▸ MATERIAL SHOWN:
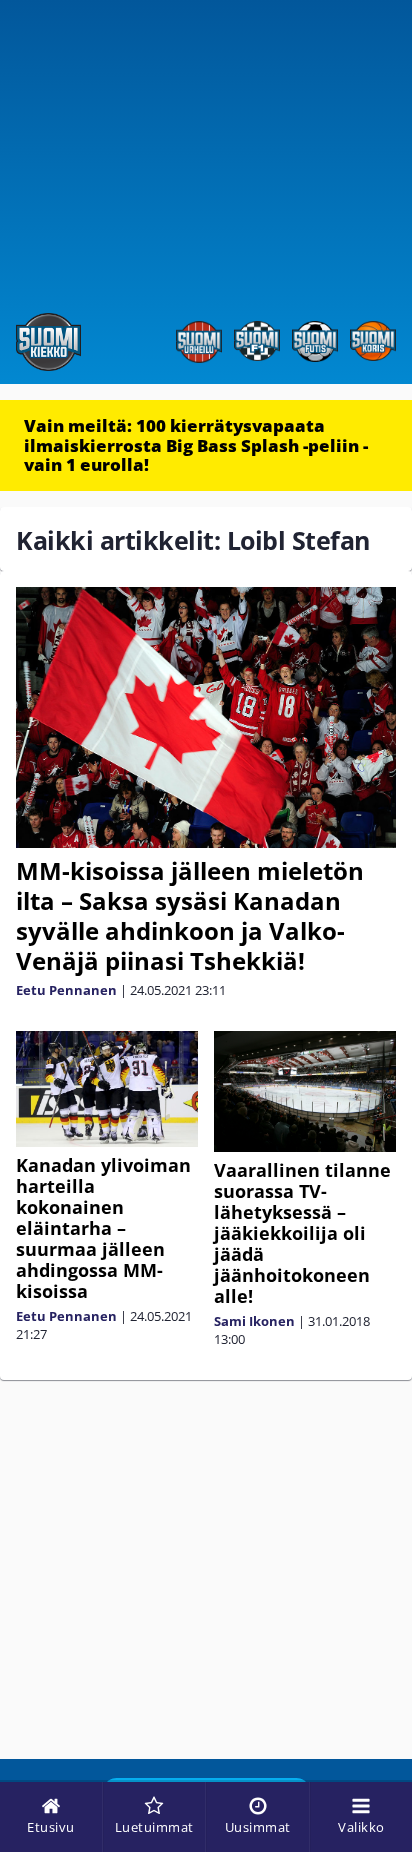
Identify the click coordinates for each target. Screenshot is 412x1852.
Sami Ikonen (254, 1321)
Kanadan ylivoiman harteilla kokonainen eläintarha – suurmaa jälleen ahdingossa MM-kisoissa (103, 1228)
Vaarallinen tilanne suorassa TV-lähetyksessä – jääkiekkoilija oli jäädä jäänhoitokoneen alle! (302, 1233)
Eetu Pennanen (66, 990)
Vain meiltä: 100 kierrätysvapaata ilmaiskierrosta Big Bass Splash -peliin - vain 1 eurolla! (196, 445)
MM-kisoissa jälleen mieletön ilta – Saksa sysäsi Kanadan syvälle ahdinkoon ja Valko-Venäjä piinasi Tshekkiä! (190, 915)
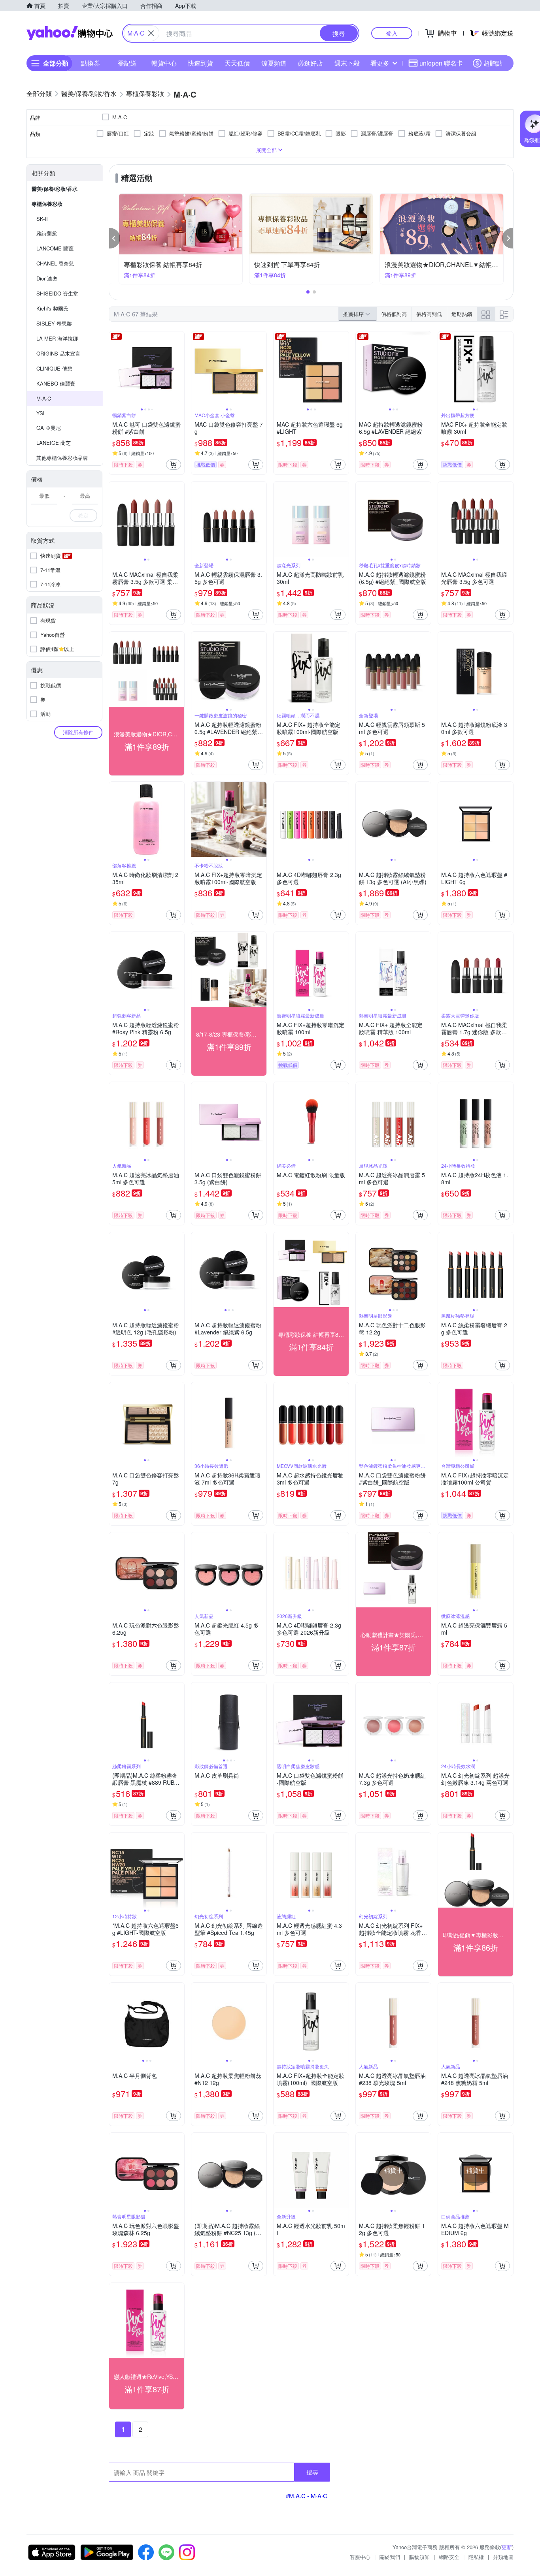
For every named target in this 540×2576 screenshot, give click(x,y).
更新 (507, 2547)
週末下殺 (347, 63)
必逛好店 (310, 63)
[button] (114, 238)
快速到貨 (200, 63)
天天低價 (237, 63)
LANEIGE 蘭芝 (53, 442)
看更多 (379, 63)
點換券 (90, 63)
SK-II (42, 218)
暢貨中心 (164, 63)
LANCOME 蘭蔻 (55, 248)
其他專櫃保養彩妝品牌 (62, 457)
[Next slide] (179, 369)
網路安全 (449, 2557)
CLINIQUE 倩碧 (54, 368)
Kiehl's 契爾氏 (52, 308)
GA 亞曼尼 (48, 427)
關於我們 (390, 2557)
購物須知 (419, 2557)
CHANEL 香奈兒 (55, 263)
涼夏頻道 (274, 63)
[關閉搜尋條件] (151, 33)
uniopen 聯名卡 (441, 63)
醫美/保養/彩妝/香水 (54, 188)
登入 (392, 33)
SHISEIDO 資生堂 (57, 293)
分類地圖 (503, 2557)
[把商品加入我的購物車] (173, 464)
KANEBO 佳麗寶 (55, 383)
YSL (41, 413)
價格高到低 (429, 314)
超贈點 (492, 63)
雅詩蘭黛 (46, 233)
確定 (83, 515)
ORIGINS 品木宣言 (58, 353)
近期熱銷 (461, 314)
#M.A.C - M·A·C (306, 2495)
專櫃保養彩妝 (47, 203)
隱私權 (476, 2557)
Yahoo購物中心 (69, 33)
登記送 (127, 63)
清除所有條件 (78, 732)
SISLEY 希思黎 (54, 323)
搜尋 (312, 2472)
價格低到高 (394, 314)
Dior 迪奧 (46, 278)
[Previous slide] (114, 369)
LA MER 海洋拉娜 (57, 338)
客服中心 (360, 2557)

▸ EXERCISE OBJECTIVE: What's needed is every record restated exactly, pictures excluded.

▸ RESULT FOR THIS EXERCISE:
Identify the click coordinates for each target. Screenshot is 412x1852.
Sami Ikonen (254, 1321)
Kanadan ylivoiman harteilla kokonainen eläintarha – suurmaa jälleen ahdingossa MM-kisoissa (103, 1228)
Vaarallinen tilanne suorassa TV-lähetyksessä – jääkiekkoilija oli jäädä jäänhoitokoneen alle! (302, 1233)
Eetu Pennanen (66, 990)
Vain meiltä: 100 kierrätysvapaata ilmaiskierrosta Big Bass Splash -peliin - vain 1 eurolla! (196, 445)
MM-kisoissa jälleen mieletön ilta – Saksa sysäsi Kanadan syvälle ahdinkoon ja Valko-Venäjä piinasi Tshekkiä! (190, 915)
For every named target in this 540×2576 screenshot, give click(x,y).
更新 (507, 2547)
週末下殺 (347, 63)
必逛好店 (310, 63)
[button] (114, 238)
快速到貨 (200, 63)
天天低價 (237, 63)
LANEIGE 蘭芝 (53, 442)
看更多 (379, 63)
點換券 (90, 63)
SK-II (42, 218)
暢貨中心 (164, 63)
LANCOME 蘭蔻 (55, 248)
其他專櫃保養彩妝品牌 (62, 457)
[Next slide] (179, 369)
網路安全 (449, 2557)
CLINIQUE 倩碧 (54, 368)
Kiehl's 契爾氏 (52, 308)
GA 亞曼尼 (48, 427)
關於我們 (390, 2557)
購物須知 (419, 2557)
CHANEL 香奈兒 (55, 263)
涼夏頻道 (274, 63)
[關閉搜尋條件] (151, 33)
uniopen 聯名卡 (441, 63)
醫美/保養/彩妝/香水 (54, 188)
登入 (392, 33)
SHISEIDO 資生堂 (57, 293)
分類地圖 (503, 2557)
[把商品加入我的購物車] (173, 464)
KANEBO 佳麗寶 (55, 383)
YSL (41, 413)
價格高到低 (429, 314)
超贈點 (492, 63)
雅詩蘭黛 (46, 233)
確定 (83, 515)
ORIGINS 品木宣言 (58, 353)
近期熱銷 (461, 314)
#M.A.C - M·A·C (306, 2495)
專櫃保養彩妝 (47, 203)
隱私權 (476, 2557)
Yahoo購物中心 (69, 33)
登記送 (127, 63)
清除所有條件 (78, 732)
SISLEY 希思黎 (54, 323)
搜尋 (312, 2472)
價格低到高 (394, 314)
Dior 迪奧 (46, 278)
[Previous slide] (114, 369)
LA MER 海洋拉娜 (57, 338)
客服中心 (360, 2557)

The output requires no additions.